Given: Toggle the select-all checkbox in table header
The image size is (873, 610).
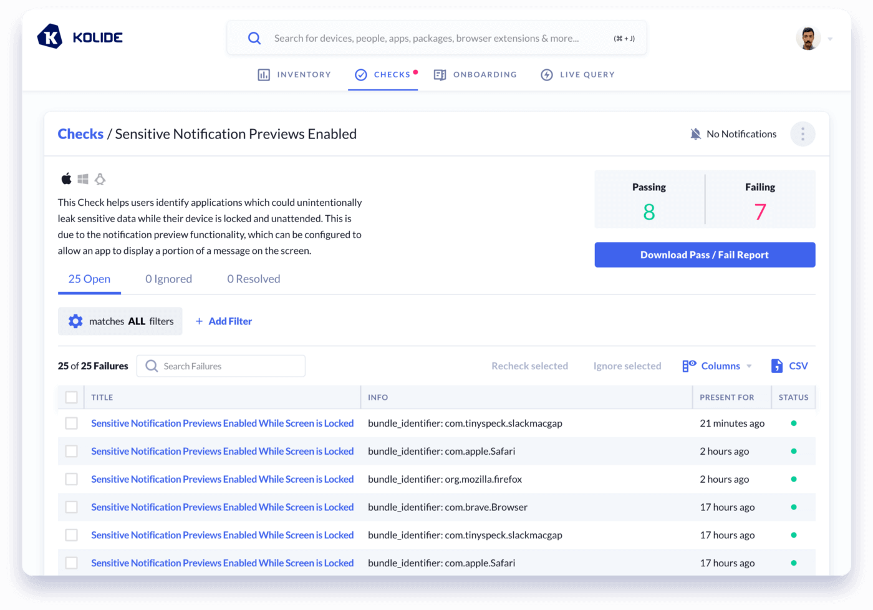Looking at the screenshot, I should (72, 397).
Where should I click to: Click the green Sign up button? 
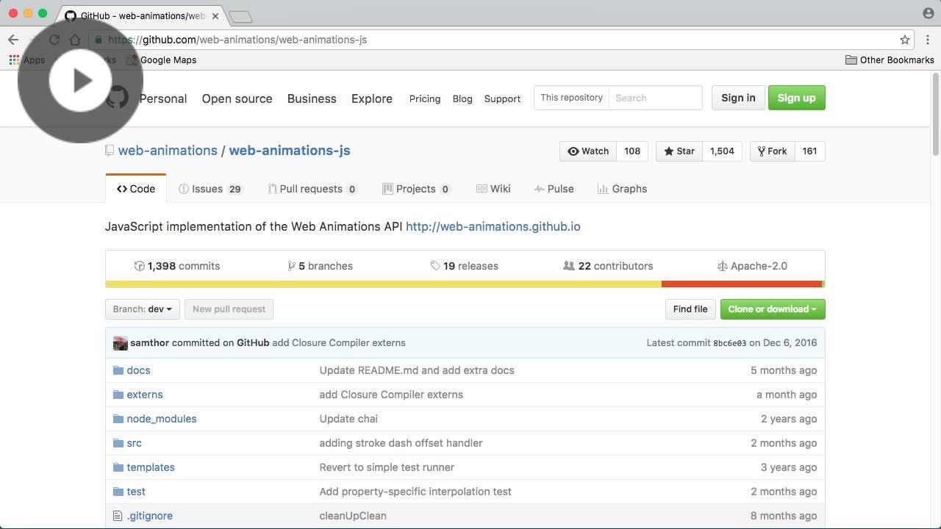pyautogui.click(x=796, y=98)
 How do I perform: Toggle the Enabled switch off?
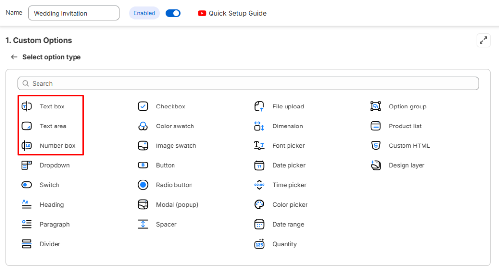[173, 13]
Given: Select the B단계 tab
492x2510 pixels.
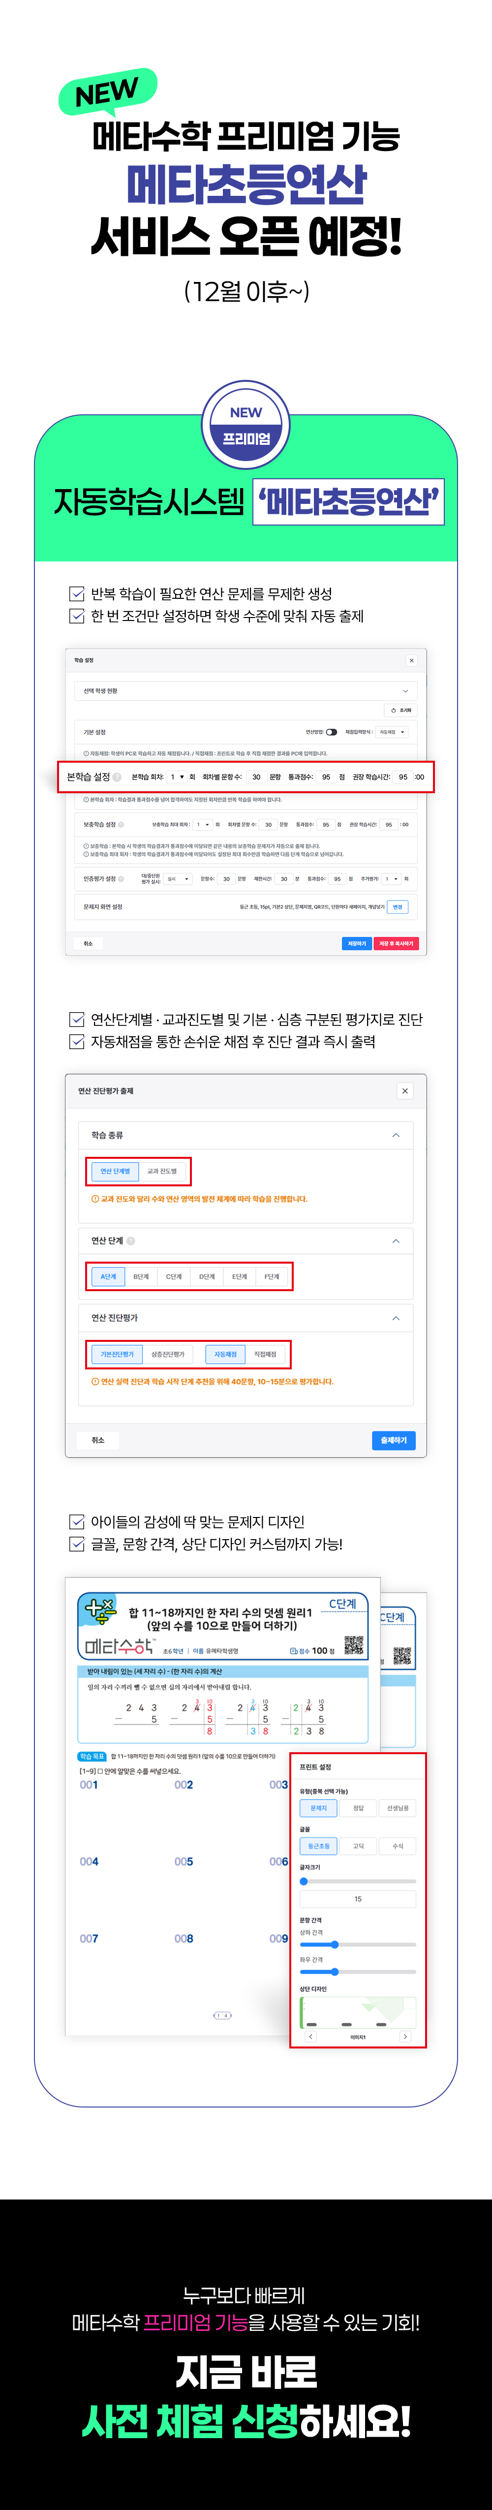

══════

Return the entries above exactly and in full; do not include images.

- [Final answer]
Given: Toggle the select-all checkbox in table header
The image size is (873, 610).
Looking at the screenshot, I should (72, 397).
Where should I click to: Click the green Sign up button? 
pyautogui.click(x=796, y=98)
 How do I perform: Toggle the Enabled switch off?
[173, 13]
Given: Select the B단계 tab
492x2510 pixels.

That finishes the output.